Anyone who knows me, knows I can’t turn down a good book. I’m one of those people who would rather own a book than borrow from a library or even download it onto my phone. There’s just something about the physical feel of a book in my hands, one I can crack the spine, write in (gasp!), or dare I say, dog-ear the page… are we still friends? I promise, I love books, and I’m getting somewhere here.
When Grady was first diagnosed with his food allergies, I immediately began the hunt for children’s books that would not only help explain what it meant to live with a food allergy, but also books we could share with his friends, classmates, teachers, etc. I am a firm believer that books are a powerful tool to teach anything. Plus, when a reader can see themselves in the story, that connection is so powerful. Yes, this is my teacher passion coming out…We currently have three allergy-themed children’s books and I’m always on the hunt for more. I would love to find a book that focuses on an egg allergy, and maybe, one day, I’ll just write one! Who knows. But for now, these three books reside in our family bookshelf.
The Princess and the Peanut Allergy
The Princess and the Peanut Allergy, written by Wendy McClure, is an adorable book about two friends, Regina and Paula. Regina is dreaming up the perfect princess birthday party and has invited Paula, who is allergic to peanuts. Paula is beyond excited for Regina’s party until she discovers that Regina’s perfect princess cake will contain peanuts. Paula informs Regina that the cake cannot have peanuts if she is going to attend her friend’s birthday party. This upsets Regina and the girls fight. This is a cute story about friendship and the importance of understanding friends with food allergies. It also emphasizes the importance of food-allergic children telling others about their food allergies. This story will be a favourite in your house!
The Peanut-Free Cafe
In The Peanut-Free Cafe, written by Gloria Koster, EVERYONE at Nutley School, loves peanut butter. Their world is turned upside down when they discover the new student, Grant, is allergic to peanuts. The principal struggles with what to do. Should peanut butter be banned when it is loved by everyone? Should Grant sit at a table by himself? Simon, the biggest lover of peanut butter, comes up with the idea to create a “peanut-free cafe”. At this “cafe”, students with peanut-free lunches can sit with Grant and enjoy a movie over the lunch hour. Even with his great idea, Simon struggles with the reality of not eating peanut butter at school. This unique story shows how food allergies can affect everyone, but in the end, friendships are more important than a peanut butter sandwich.

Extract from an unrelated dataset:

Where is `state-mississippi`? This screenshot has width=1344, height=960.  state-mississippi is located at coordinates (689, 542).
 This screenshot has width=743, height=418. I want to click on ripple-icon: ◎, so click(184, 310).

Austin’s Allergies by Erin Mandras, a fellow allergy mom, is the perfect book to explain what it means to have multiple food allergies. It is the first book that I have found that mentions more than just peanut allergy. Through rhyme, Erin explains in a child-friendly way how to manage food allergies. At the same time, she also ensures that the child understands that he/she is more than their food allergy. Based on her son, Austin, who has multiple food allergies, this book is a great way to begin the discussion of what it means to be food-allergic.

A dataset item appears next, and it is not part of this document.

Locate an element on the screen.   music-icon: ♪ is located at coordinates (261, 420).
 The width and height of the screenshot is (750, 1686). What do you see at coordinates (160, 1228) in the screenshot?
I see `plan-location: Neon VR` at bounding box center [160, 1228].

Opportunities to use any or all of these books:
- Share with your child’s teacher, daycare provider, babysitters, grandparents, or any other adult who interacts with your child regularly.
- Offer to read one of these stories at a children’s story time at school, local library, etc.
- Tell your local library about these titles. Allowing opportunities for other children and their parents to better understand food allergies is a great help in bringing awareness! You never know if these children will be in your child’s class.
- Read these books often with your own kids. Not only are these stories enjoyable, but I truly believe they will help your food-allergic child, and his/her siblings better understand food allergies. Talk about the stories: how the characters felt, the problem/solution, your child’s thoughts/questions, and any connections they may have.
Let me know what you think. If you have any other book suggestions, I’d love to hear from you!